Given task A -
In the function documentation below, what is the default number of categories allowed per discrete feature in dummify?
Given task B -
Reproduce the stretch of the function documentation from "maximum categories allowed" through "added in select.".

Source extract -
---+---
Drop selected variables

Description

Quickly drop variables by either column names or positions.

Usage

drop_columns(data, ind)

Arguments

data

input data

ind

a vector of either names or column positions of the variables to be dropped.

Details

This function updates data.table object directly. Otherwise, output data will be returned matching input object class.

Examples

# Load packages
library(data.table)

# Generate data
dt <- data.table(sapply(setNames(letters, letters), function(x) {assign(x, rnorm(10))}))
dt2 <- copy(dt)

# Drop variables by name
names(dt)
drop_columns(dt, letters[2L:25L])
names(dt)

# Drop variables by column position
names(dt2)
drop_columns(dt2, seq(2, 25))
names(dt2)

# Return from non-data.table input
df <- data.frame(sapply(setNames(letters, letters), function(x) {assign(x, rnorm(10))}))
drop_columns(df, letters[2L:25L])

Dummify discrete features to binary columns

Description

Data dummification is also known as one hot encoding or feature binarization. It turns each category to a distinct column with binary (numeric) values.

Usage

dummify(data, maxcat = 50L, select = NULL)

Arguments

data

input data

maxcat

maximum categories allowed for each discrete feature. Default is 50.

select

names of selected features to be dummified. Default is NULL.

Details

Continuous features will be ignored if added in select.

select features will be ignored if categories exceed maxcat.

Value

dummified dataset (discrete features only) preserving original features. However, column order might be different.

Note

This is different from model.matrix, where the latter aims to create a full rank matrix for regression-like use cases. If your intention is to create a design matrix, use model.matrix instead.

Examples

## Dummify iris dataset
str(dummify(iris))

## Dummify diamonds dataset ignoring features with more than 5 categories
data("diamonds", package = "ggplot2")
str(dummify(diamonds, maxcat = 5))
str(dummify(diamonds, select = c("cut", "color")))

Group categories for discrete features

Description

Sometimes discrete features have sparse categories. This function will group the sparse categories for a discrete feature based on a given threshold.

Usage

group_category(
  data,
  feature,
  threshold,
  measure,
  update = FALSE,
  category_name = "OTHER",
  exclude = NULL
)

Arguments

data

input data

feature

name of the discrete feature to be collapsed.

threshold

the bottom x% categories to be grouped, e.g., if set to 20%, categories with cumulative frequency of the bottom 20% will be grouped

measure

name of feature to be used as an alternative measure.

update

logical, indicating if the data should be modified. The default is FALSE. Setting to TRUE will modify the input data.table object directly. Otherwise, input class will be returned.

category_name

name of the new category if update is set to TRUE. The default is "OTHER".

exclude

categories to be excluded from grouping when update is set to TRUE.

Details

If a continuous feature is passed to the argument feature, it will be force set to character.
---+---
Information provided -
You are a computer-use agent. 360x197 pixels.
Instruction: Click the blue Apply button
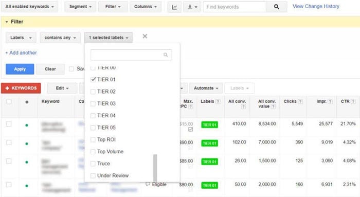[20, 69]

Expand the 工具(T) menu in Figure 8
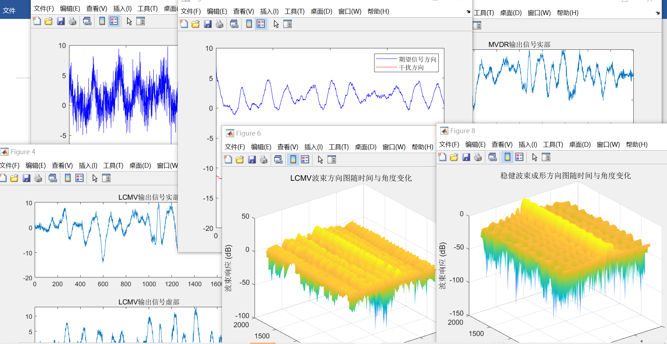click(x=553, y=145)
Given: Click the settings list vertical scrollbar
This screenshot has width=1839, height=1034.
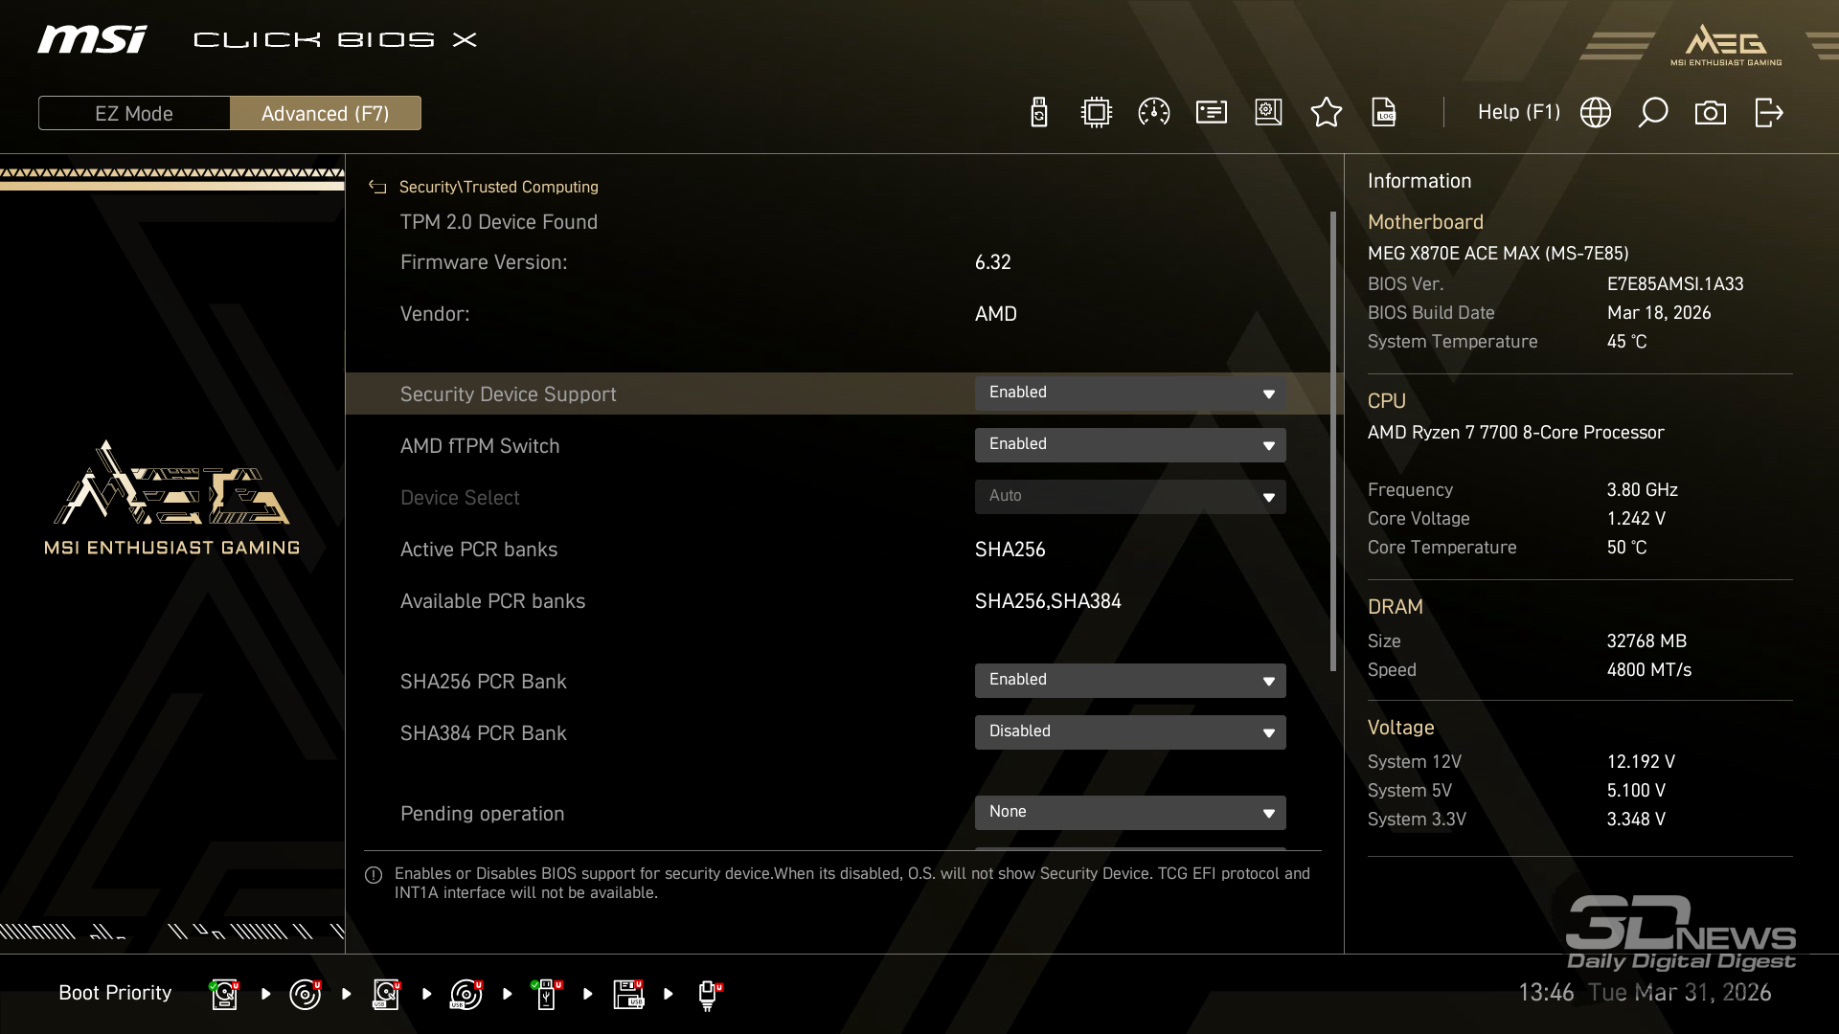Looking at the screenshot, I should click(1332, 440).
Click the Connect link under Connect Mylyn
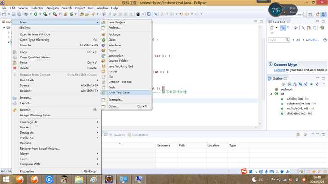 click(279, 70)
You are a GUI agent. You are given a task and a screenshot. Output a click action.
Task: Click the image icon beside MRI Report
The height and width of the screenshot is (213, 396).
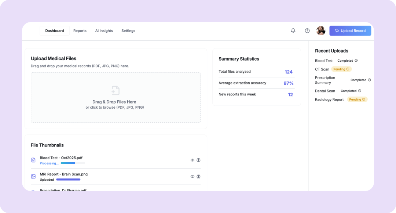pyautogui.click(x=33, y=177)
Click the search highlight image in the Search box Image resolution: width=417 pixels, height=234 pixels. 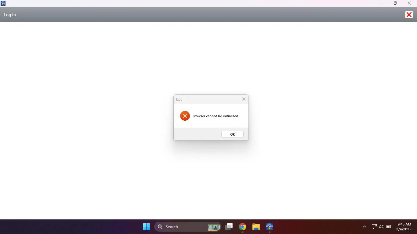[214, 227]
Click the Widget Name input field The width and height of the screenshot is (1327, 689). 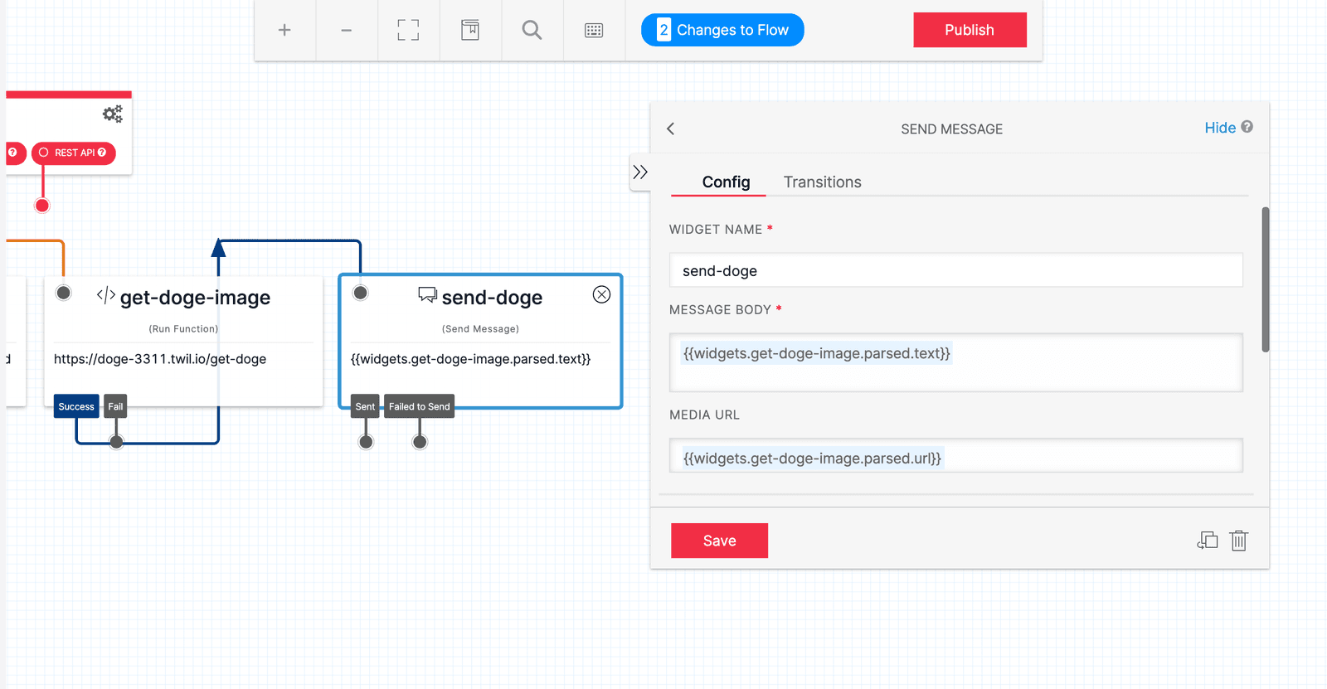click(x=955, y=271)
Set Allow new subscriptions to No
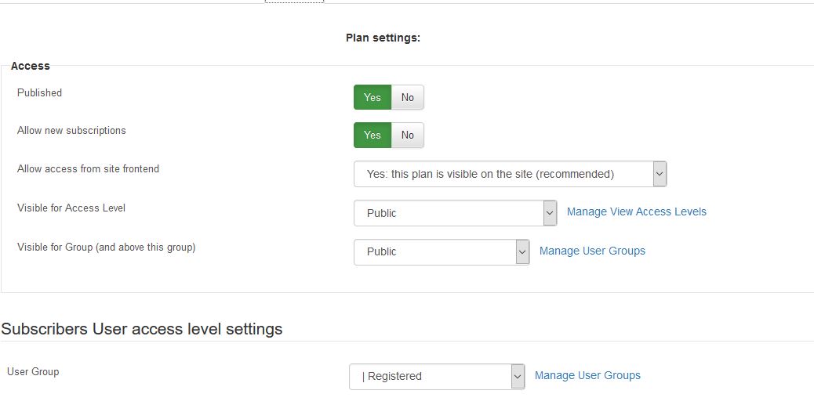Viewport: 814px width, 412px height. tap(408, 136)
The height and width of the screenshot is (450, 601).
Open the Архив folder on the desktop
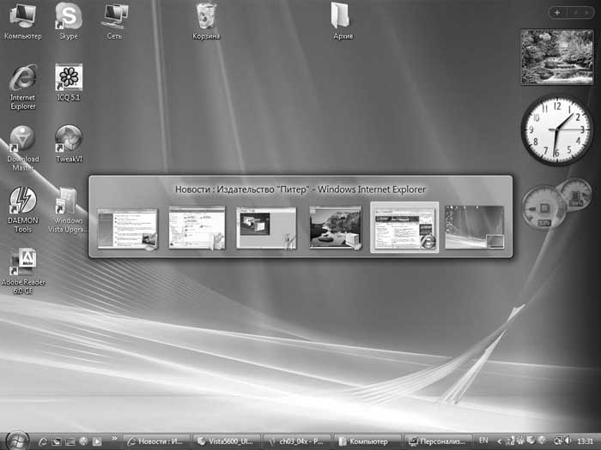pos(342,15)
---+---
Reply A -
50

Reply B -
maximum categories allowed for each discrete feature. Default is 50.

select

names of selected features to be dummified. Default is NULL.

Details

Continuous features will be ignored if added in select.